Loss Functions

Perceptrain works with loss functions having the following interface:

def loss_fn(batch: Any, model: torch.nn.Module) -> tuple[torch.Tensor, dict]:
    ...

Therefore, loss functions from torch.nn won't work out of the box.

Users can either choose a built-in loss function or define a custom one.

Built-in loss functions

mse_loss: wrapper around torch.nn.MSELoss().
cross_entropy_loss: wrapper around torch.nn.CrossEntropyLoss().
GradWeigthedLoss: dynamic loss function that implements the learning rate annealing algorithm introduced here. It allows to redistribute weight on those metrics with smaller gradients, by updating the weight by the ratio of maximum derivative of a fixed metric and the mean partial derivative value of the metric being re-weighted. This trick can prevent falling into trivial local minima.

Custom loss functions

Users can define custom loss functions tailored to their specific tasks. The Trainer accepts a loss_fn parameter, which should be a callable that takes the data batch and the model as inputs and returns a tuple containing the loss tensor and a dictionary of metrics.

Example of using a custom loss function:

import torch
from itertools import count
cnt = count()
criterion = torch.nn.MSELoss()

def loss_fn_custom(batch: tuple[torch.Tensor, torch.Tensor] , model: torch.nn.Module) -> tuple[torch.Tensor, dict]:
    next(cnt)
    x, y = batch
    out = model(x)
    loss = criterion(out, y)
    return loss, {}

The custom loss function can be used in the trainer

from perceptrain import Trainer, TrainConfig
from torch.optim import Adam

# Initialize model and optimizer
model = ...  # Define or load a model here
optimizer = Adam(model.parameters(), lr=0.01)
config = TrainConfig(max_iter=100, print_every=10)
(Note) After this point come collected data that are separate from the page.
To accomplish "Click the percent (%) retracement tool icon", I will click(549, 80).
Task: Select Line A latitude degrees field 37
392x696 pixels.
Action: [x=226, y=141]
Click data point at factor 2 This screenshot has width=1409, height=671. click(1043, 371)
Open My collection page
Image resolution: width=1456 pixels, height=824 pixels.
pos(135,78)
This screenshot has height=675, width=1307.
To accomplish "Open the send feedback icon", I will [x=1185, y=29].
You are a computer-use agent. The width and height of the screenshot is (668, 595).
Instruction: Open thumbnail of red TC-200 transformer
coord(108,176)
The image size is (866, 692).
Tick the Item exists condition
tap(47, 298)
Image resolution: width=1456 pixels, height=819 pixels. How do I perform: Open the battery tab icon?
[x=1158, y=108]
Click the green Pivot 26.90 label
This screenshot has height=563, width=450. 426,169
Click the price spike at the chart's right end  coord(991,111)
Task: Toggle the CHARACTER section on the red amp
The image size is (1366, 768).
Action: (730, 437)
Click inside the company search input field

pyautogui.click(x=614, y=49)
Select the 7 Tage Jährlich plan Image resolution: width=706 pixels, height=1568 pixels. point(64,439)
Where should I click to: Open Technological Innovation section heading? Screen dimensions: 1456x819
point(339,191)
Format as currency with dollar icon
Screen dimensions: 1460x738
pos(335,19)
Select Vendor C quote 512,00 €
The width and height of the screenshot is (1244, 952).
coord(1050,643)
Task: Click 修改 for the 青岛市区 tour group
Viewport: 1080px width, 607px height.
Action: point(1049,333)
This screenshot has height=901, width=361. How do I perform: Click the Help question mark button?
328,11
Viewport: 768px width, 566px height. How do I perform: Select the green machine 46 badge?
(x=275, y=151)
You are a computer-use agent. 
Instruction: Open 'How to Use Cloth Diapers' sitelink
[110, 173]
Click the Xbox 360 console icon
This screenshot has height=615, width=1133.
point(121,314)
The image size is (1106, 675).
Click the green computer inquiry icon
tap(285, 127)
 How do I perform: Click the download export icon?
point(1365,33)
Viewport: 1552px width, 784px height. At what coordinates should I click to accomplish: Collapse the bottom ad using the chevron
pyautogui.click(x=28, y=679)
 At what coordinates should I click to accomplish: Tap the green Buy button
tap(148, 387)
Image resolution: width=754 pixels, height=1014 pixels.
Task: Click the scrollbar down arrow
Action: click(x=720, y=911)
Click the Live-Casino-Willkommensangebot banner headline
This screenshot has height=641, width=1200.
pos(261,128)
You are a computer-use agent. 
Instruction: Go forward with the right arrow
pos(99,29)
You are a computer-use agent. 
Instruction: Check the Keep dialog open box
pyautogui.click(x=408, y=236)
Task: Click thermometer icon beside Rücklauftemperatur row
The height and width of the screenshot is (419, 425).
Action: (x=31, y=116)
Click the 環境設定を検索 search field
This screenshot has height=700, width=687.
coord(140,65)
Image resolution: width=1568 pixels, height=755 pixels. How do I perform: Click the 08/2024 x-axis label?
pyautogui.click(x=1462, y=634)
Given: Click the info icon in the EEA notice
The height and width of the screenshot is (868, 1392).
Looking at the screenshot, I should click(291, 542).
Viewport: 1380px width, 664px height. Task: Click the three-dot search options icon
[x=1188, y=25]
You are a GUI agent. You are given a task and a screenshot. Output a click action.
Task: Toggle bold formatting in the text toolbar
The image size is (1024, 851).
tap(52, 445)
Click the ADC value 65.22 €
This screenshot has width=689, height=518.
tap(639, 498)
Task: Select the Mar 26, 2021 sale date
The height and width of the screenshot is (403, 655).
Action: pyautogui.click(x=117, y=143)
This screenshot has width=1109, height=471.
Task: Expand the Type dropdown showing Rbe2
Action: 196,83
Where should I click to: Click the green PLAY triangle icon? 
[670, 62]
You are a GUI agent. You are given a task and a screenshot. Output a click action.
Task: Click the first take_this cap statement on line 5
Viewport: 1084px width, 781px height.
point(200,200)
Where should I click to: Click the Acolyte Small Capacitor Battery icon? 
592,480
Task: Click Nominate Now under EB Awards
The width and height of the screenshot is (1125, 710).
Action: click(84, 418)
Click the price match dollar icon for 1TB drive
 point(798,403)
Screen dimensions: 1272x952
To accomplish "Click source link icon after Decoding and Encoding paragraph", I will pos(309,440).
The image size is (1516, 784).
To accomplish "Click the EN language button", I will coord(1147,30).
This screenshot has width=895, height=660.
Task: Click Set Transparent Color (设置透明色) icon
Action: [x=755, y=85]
trainer = Trainer(model=model, optimizer=optimizer, config=config, loss_fn=loss_fn_custom)

NOTE: when working with custom loss functions, you must make sure that type of your data batch is compatible with the model. For instance, batch is a Tensor if model is a FFNN (feed-forward neural network), but it must be a dict[str, Tensor] if model is a PINN (physics-informed neural network).